▸ **Exercise set**:
**a)** Using the post on shifting our internal dialogue, answer each of these:
(i) What date does the post carry?
(ii) How does the post define stigmatization?
(iii) Where does the post suggest putting sticky notes?
**b)** Write the next part of the post on shifting our internal dialogue, picking up after its last sentence.

=== Source text ===

It Starts With Me - Shifting Our Internal Dialogue

January 15, 2019

It starts with me.

Changing the conversation that we have about mental health starts with the conversation that we have about our own mental health. Not only have we stigmatized mental health out in the world, we have stigmatized it in our own minds.

Stigmatization means the action of describing or regarding someone or something as worthy of disgrace or great disapproval.

As we work to change the conversation surrounding mental health, we must also acknowledge our internal dialogue. De-stigmatizing our own mental health is a part of the healing. De-stigmatizing ourselves means accepting ourselves, and seeing ourselves as worthy of living happy and fulfilled lives.

In our most recent video we share a couple of stigmatizing beliefs and narratives that we can use to speak to ourselves. We also provide an alternative dialogue. Making subtle shifts in the way that we speak to ourselves help us have better conversations, and facilitate a newfound freedom in the way that choose a path of recovery and healing.

Below are 3 ways that you can incorporate positive self dialogue into your life.

1. Compliment yourself.

Look for your small victories in a day and celebrate them by giving yourself a compliment. “You did a great job”, “I love the way that you did that”, “That took a lot of strength, good for you”.

We often use our inner voice to berate ourselves for not being good enough. This is a conditioned response to a comparative society that is constantly telling us that we need this to look better, this to think better, this to feel better. These high expectations can leave us feeling underwhelmed by our own unique gifts and capacities.

Starting a habit of complimenting yourself for the little victories is a great way to help develop your confidence, and your relationship with yourself. Start small! “You put your shoes on the right feet, good on ya!”, “You remembered to eat breakfast this morning, you are a champ!”.

It can sound silly at first, but developing our inner dialogue can sometimes be a fake it till you make it game.

Another trick - put sticky notes in places that you frequent to remind you to give out compliments, to yourself and others! The cool thing about developing our ability to celebrate ourselves, is that it helps us be better at recognizing the victories in other people’s lives which can enhance their experience of life too. We all feel good when someone gives us a sincere compliment about our character.

=== Data provided ===

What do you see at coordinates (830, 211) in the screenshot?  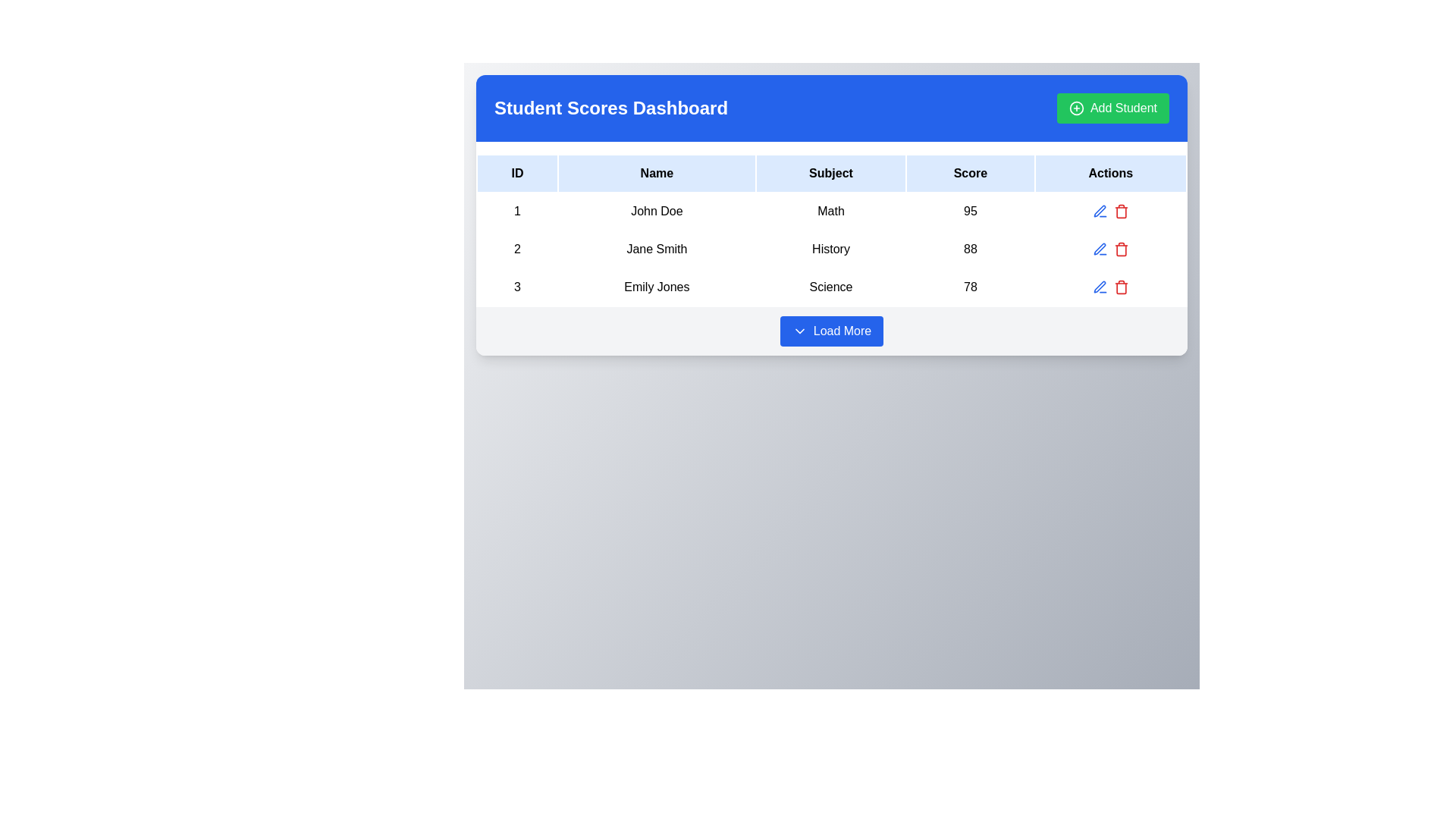 I see `the text label displaying the word 'Math', which is located in the third cell of the first row of a table in the 'Subject' column` at bounding box center [830, 211].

===

▸ **Final results**:
**a)**
(i) January 15, 2019.
(ii) The action of describing or regarding someone or something as worthy of disgrace or great disapproval.
(iii) In places that you frequent.

**b)**
2. Root for yourself!

Psychologist Albert Bandura characterized a person’s belief in their ability to succeed in a task or situation as self-efficacy. Self-efficacy is closely linked to how perseverant you are: how much you believe that you can actually manage a task, a relationship or improve yourself.

Studies show that people with high levels of self efficacy actually work harder to accomplish their goals because they believe that they can achieve them. Imagine training for a big hockey game but you had no belief in your team’s ability to win. How would you practice? How would you train? You probably wouldn’t work nearly as hard.

Being affirmative about your ability to succeed by saying things like “I’ve got this”, “I believe in myself”, “I don’t have to do this alone”, can empower us to make decisions that fuel us in reaching our goals. When it comes to our mental health, this can foster a more hospitable internal environment for us to create plans for the future, to visualize ourselves succeeding, and to allow others to support us.

Sometimes when we are very depressed or anxious it can be hard to envision a positive future for ourselves. A great exercise is to sit down and write out your ideal day, how you want to feel, what you are doing, who you are with, be as explicit with the details as you possibly can. Keep it by your bedside table, or on your fridge. When you feel low or anxious, read it over. It may not feel real. It may feel fake. But reminding our nervous system, of who we want to be, can interrupt our hurt, even just for a moment, so that we can feel again a sense of hope.

3. Use a kind tone when you speak to yourself.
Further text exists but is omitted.